Wieder einmal begeht eine Major-Firma einen großen Fehler. In diesem Falle ist es SONY, die den Film eindeutig als Thriller deklariert und dabei völlig danebenliegt. Hier handelt es sich um ein Psychodrama und als solches weiß der Film auch durchaus zu überzeugen.

Ein ganz dickes Lob geht hier an Regisseur und Kameramann. Der komplette Film bietet eine tolle Optik, die perfekt auf die Geschehnisse abgestimmt ist. Die Szenen in dem Haus der Familie oder auch die Klaviersitzungen von Dot in der Schule sind wunderschön inszeniert und auch die Musik dazu passt punktgenau. Würde man den Film nur unter diesen Kriterien bewerten, wäre hier volle Punktzahl angebracht.

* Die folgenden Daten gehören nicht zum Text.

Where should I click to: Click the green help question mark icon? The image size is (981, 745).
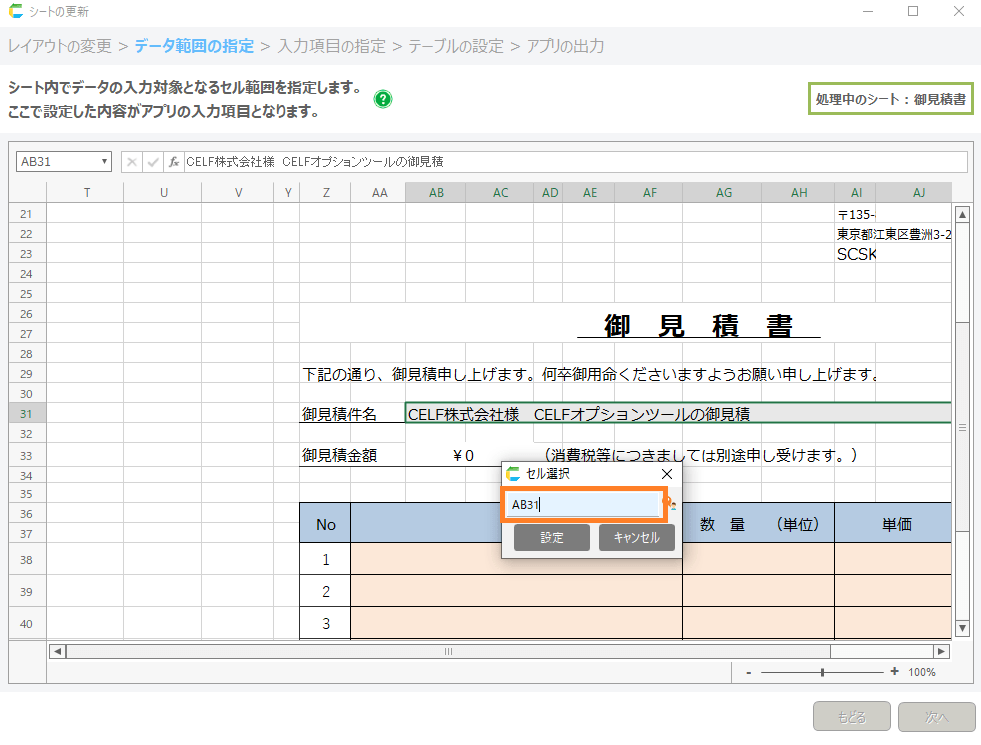click(383, 99)
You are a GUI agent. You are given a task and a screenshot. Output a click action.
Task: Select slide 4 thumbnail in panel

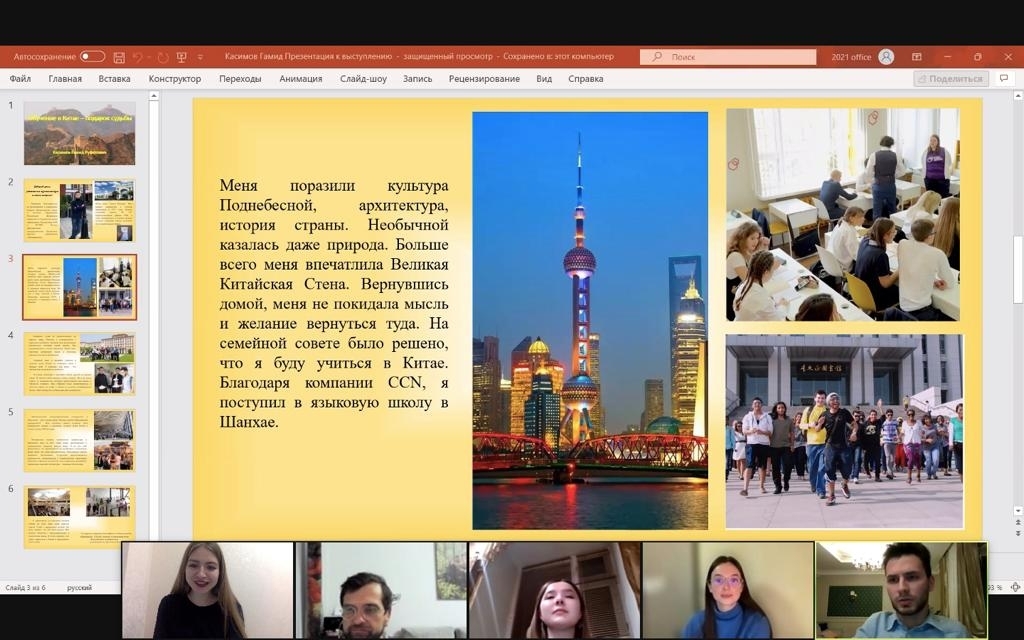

Auch die schauspielerischen Leistungen sind exzellent. Camilla Belle, die mir bereits in „Glück in kleinen Dosen" positiv auffiel, spielt das taubstumme Mädchen mit absolutem Bravour. Auch Martin Donovan bringt die innere Zerrissenheit seines Charakters glaubwürdig rüber - und ich traue mich ja kaum das zu schreiben, aber selbst Elisha Cuthbert kann mich zum ersten Mal schauspielerisch wirklich überzeugen, obwohl man ihr die Rolle einer 17-jährigen doch etwas schwerlich abnimmt.

Abzüge gibt es jedoch in der B-Note. Manche Dialoge oder auch Monologe wirken einen Tick zu aufgesetzt und sind auch nicht immer zwingend logisch. Außerdem hat „The Quiet" zwischendurch kurzen Leerlauf, und zwar genau an der Stelle, als sich der Film kurzfristig doch zu einem Thriller zu entwickeln scheint, dieses Vorhaben dann aber kurz danach wieder aufgibt.
Das stört den Fluss des Streifens doch erheblich.

Trotzdem konnte mich „The Quiet" überzeugen. Alleine durch seine Optik und die überragende Hauptdarstellerin kann der Film so sehr punkten, dass man auch die eine oder andere Länge in Kauf nimmt. Außerdem fällt sehr positiv auf, dass man sich dem Thema „sexuellem Missbrauch" ähnlich sensibel und klischeefrei nähert, wie in dem ebenfalls gelungenen „Mysterious Skin", den man hier durchaus als Referenzfilm aufführen kann.

Zum Schluss aber doch noch mal der Hinweis. „The Quiet" ist ein überzeugendes Psychodrama, aber kein Thriller. Das sollte man unbedingt wissen, wenn man sich den Film zulegt oder ausleiht, sonst könnte man doch enttäuscht sein - und das hat der Film nicht verdient.